Over the past 2 days our LUCA team have been in full force at the Big Data Spain 2016 event, which was held this year in Kinepolis in the Ciudad de la Imagen. This technology summit, run by Paradigma Digital, brings together over a thousand Big Data professionals and is already in it’s fifth edition.
This year, we sent several members of our team from both our Data Science wing and our recruitment area to share information on our new Big Data brand and run our technical challenge which we mentioned on our blog the other day to the wide range of data enthusiasts visiting our stand throughout the two day festival of data.
|Figure 1: The LUCA team at Big Data Spain 2016|
Proceedings kicked off with a welcome note from Oscar Méndez from Stratio before us hearing about the very popular matter of Artificial Intelligence, from Paco Nathan from O’Reilly Media who raised some poignant issues about AI replacing humans in industry. He showed an interesting slide that showed that the most common job in almost all states of the USA is indeed a truck driver, so perhaps we should think more about how and if the economy will allow for machines to replace us in the swift fashion many are expecting.
Throughout the morning session, we also particularly enjoyed Kay Broderson’s talk on CausalImpact, which you can find more information on here on Github.

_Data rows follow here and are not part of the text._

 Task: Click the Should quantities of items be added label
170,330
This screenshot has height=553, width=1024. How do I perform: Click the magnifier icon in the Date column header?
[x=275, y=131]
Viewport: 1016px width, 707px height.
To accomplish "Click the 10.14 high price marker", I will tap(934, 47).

He demonstrated how this approach can be used to estimate the causal effect of a designed intervention on a time series, using the example of an advertising campaign to explain the technology to the audience.

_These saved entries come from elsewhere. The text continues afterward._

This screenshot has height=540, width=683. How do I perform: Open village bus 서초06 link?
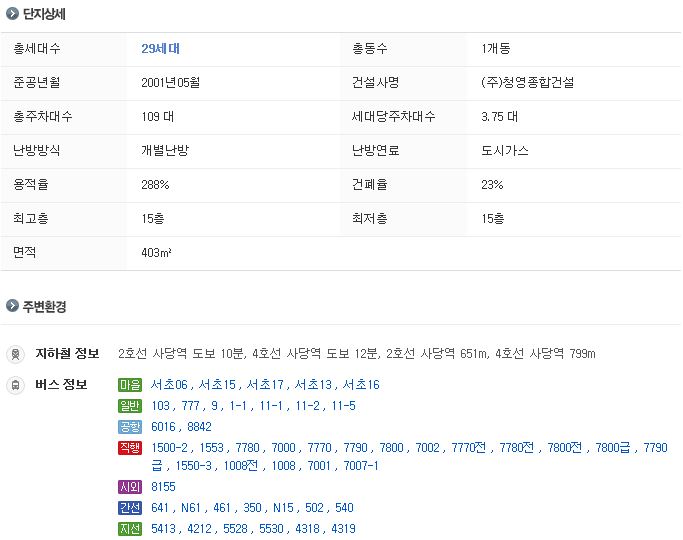click(169, 385)
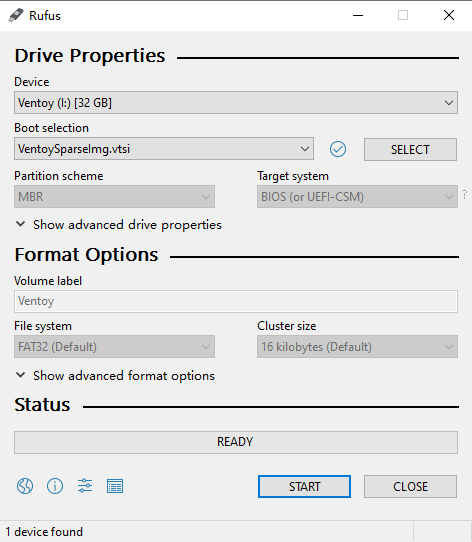472x542 pixels.
Task: Expand Show advanced format options
Action: (115, 376)
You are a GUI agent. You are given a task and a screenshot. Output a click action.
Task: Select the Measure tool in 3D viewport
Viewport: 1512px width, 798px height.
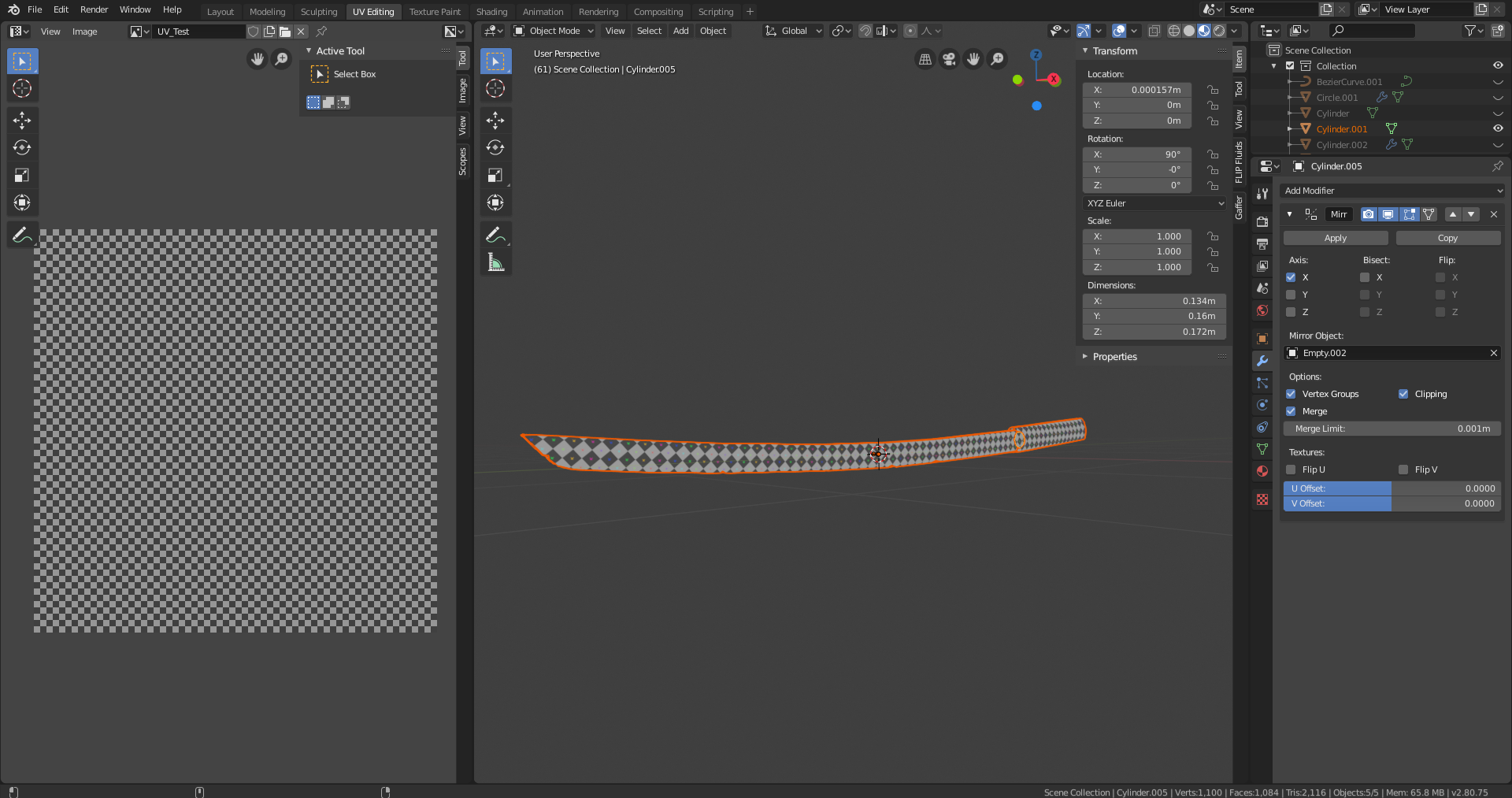tap(495, 262)
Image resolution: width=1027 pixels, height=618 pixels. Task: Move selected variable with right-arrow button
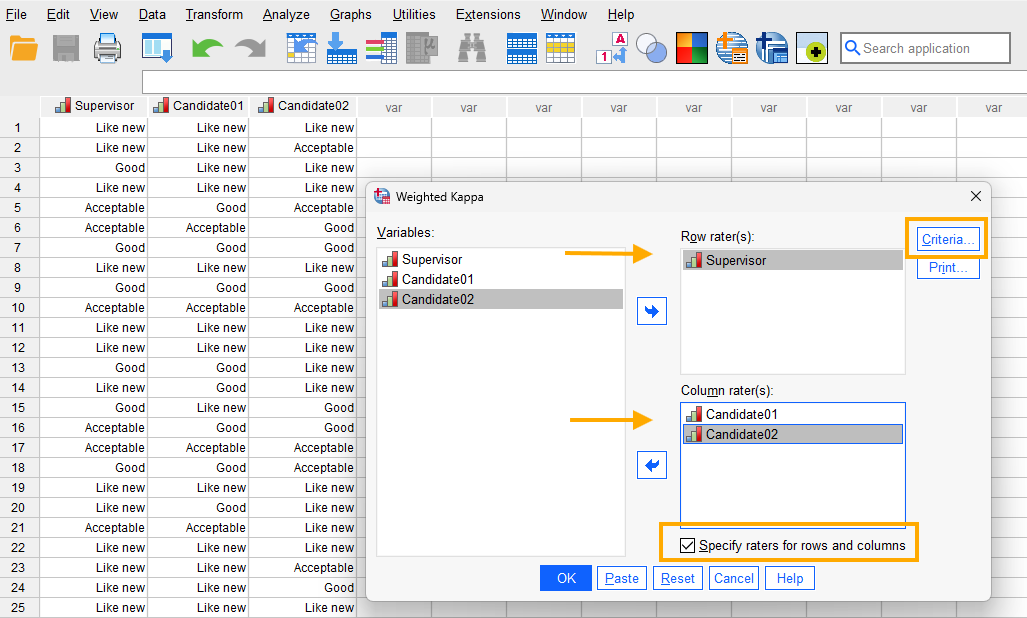[x=651, y=310]
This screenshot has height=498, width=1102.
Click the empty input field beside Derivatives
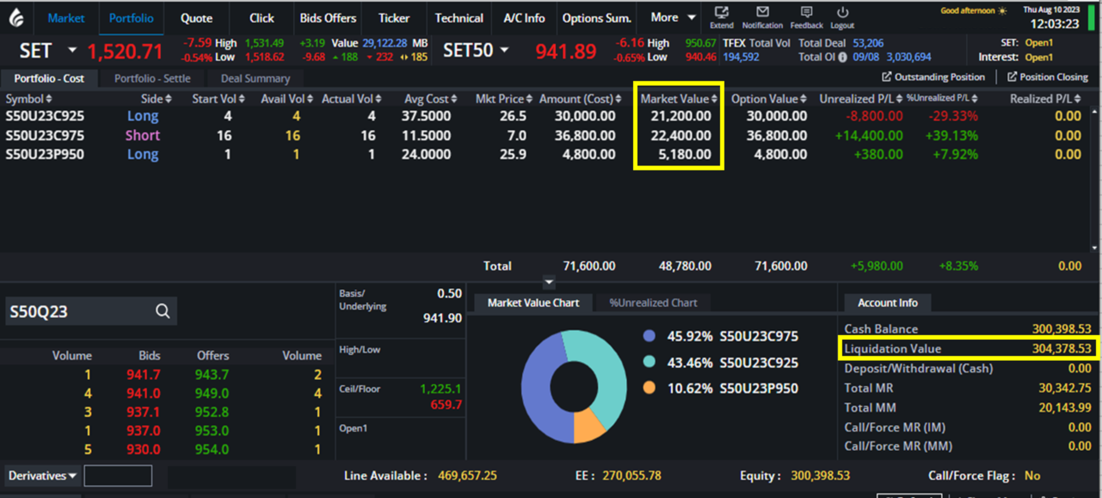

The afternoon sessions also touched some of our favourite topics, including Open Data (From Insight to Visualization with Google BigQuery and CARTO) and the role of Stream Processing in Big Data and the Internet of Things. As well as more technical sessions with fascinating demos, there were also some insightful more academic talks about Growing Data Scientists and Managing Data Science, which were delivered by Amparo Alonso from the University of A Coruña and David Martinez from University College London.
On Day 2, our CDO, Chema Alonso took to the stage for his keynote. He opened up by discussing the increasing threat of smartphones to our privacy, explaining how their extensive sensors, GPS, WiFi and accelerometers exist to create data – data which tells a lot about who we are and importantly, where we are. Chema explained that location data is pivotal, and although many of us innocently think that by switching off “Location Services” we are not being tracked – it is not actually true at all.
|Figure 2: Chema Alonso explains the important link between Big Data and Security.|
He explained that the apps we have installed on our phones start to understand us from the moment we install them, giving them permission to access information such as file location and account credentials. By quickly clicking “I Agree” we hand over our most important personal information such as our email address, our mobile phone number, our social media accounts and everything which we are logged into.
Chema then went on to discuss Tacyt, an ElevenPaths product which monitors, stores, analyzes, correlates and classifies millions of mobile apps while adding thousands of new apps every day. However, he mentioned that aside from apps there are many other ways of tracking us. For example, via WiFi we share the name of our home network, the location of our daily coffee shop and plenty of other information that we’re not aware of. Battery cookies are also another way of knowing where we are and where we go everyday.
Furthermore, he shared how telcos can also gather extensive location data through the mobile network without even considering GPS signal, explaining that mere location data gives away a lot more than just where you are. For example, where you go on holiday, where you work, where you shop, if you go by car or train or even where you park the car. Additionally, by knowing how long you are there, telcos can infer how much you sleep, if you have any lovers, your affluence – all of which can be combined to build a relatively accurate user profile – moving from where you are to who you are.
|Figure 3: Chema discussed a Play Store bug which “scared” people.|
The Telefónica CDO then went on to explain that this data can be used for a lot more than commercial purposes such as advertising, but rather for anti-fraud products, traffic prediction or emergency services. He discussed how LUCA is ensuring they apply their commercial expertise to use Big Data for Social Good by analyzing data from natural disasters in Mexico or using mobility data to reduce CO2 emissions.
Chema finished his talk by inviting all of us to stop for a second and have a good think about the most relevant questions. Firstly the legal questions: are the terms and conditions clear enough? Are people aware of what the “yes, I agree” really means?
Secondly the ownership questions: who is the owner of our data? And if it is companies right now, then we have the questions of trust to address: do we know what they are doing with our data? And most importantly, is it all worth it?
The link between Big Data and Privacy continues to pose a wide range of technical and ethical questions for all us, and although many are still in intense debate, Chema clearly underlines the importance of security being at the centre of everything we do – protecting users and ensuring transparency for customers.